É impossível para um Católico tomar posição pró ou contra Trento ou o Vaticano I. Quem aceita o Vaticano II, como ele claramente se expressou e se entendeu a si mesmo, ao mesmo tempo aceita a inteira tradição da Igreja Católica, particularmente, os dois concílios anteriores [...] Da mesma forma é impossível decidir a favor de Trento e do Vaticano I mas contra o Vaticano II. Quem quer que negue o Vaticano II nega a autoridade que sustenta os outros concílios e os separa dos seus fundamentos. Isto se aplica ao assim chamado ‘tradicionalismo’ [...] Uma escolha partidária destrói o todo, a própria história da Igreja, que só pode existir como uma unidade indivisível (The Ratzinger Report: An Exclusive Interview on the State of the Church by Joseph Cardinal Ratzinger; Ignatius Press, San Francisco, 1985, pgs.28-9).
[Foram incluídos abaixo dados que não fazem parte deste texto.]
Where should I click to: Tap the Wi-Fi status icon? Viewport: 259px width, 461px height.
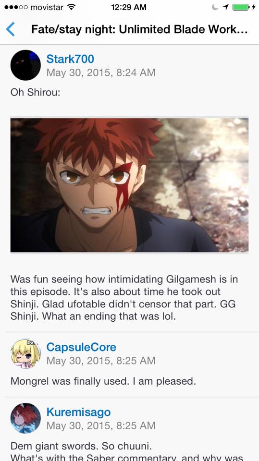click(x=71, y=7)
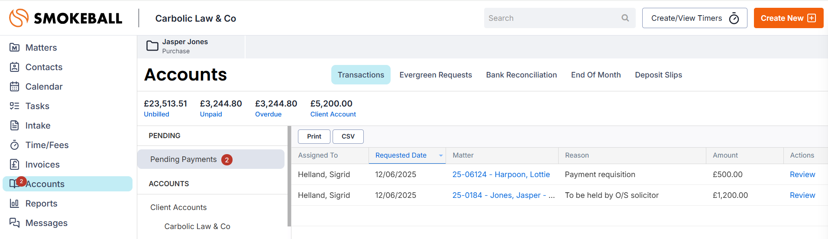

Ora, é o próprio Card. Ratzinger, hoje Papa Bento XVI que afirma que é impossível ser católico e negar o Concílio do Vaticano II, que é impossível ser católico e ser tradicionalista. Como bem se vê, engana-se redondamente quem pensa que os escritos do Card. Ratzinger são tradicionalistas. Ele, homem de personalidade forte e firme na ortodoxia, não ensinaria uma coisa em um lugar e outraem outro. O método dos tradicionalistas é o mesmo usado pelos calvinistas quando deturpam os textos de Santo Agostinho. Quem colabora com estes grupos (Fraternidade Sacerdotal São Pio X, Associação Cultural Montfort, Permanência e etc) não colabora com a Igreja e viola o cân. 752 do Código de Direito Canônico.
Quem pretende ser católico deve colaborar com a Santa Igreja Católica, admitindo tudo que ela ensina, inclusive no Concílio do Vaticano II, pois nos ensinou o Senhor: “Quem não está comigo está contra mim; e quem não ajunta comigo, espalha” (Mt 12,30).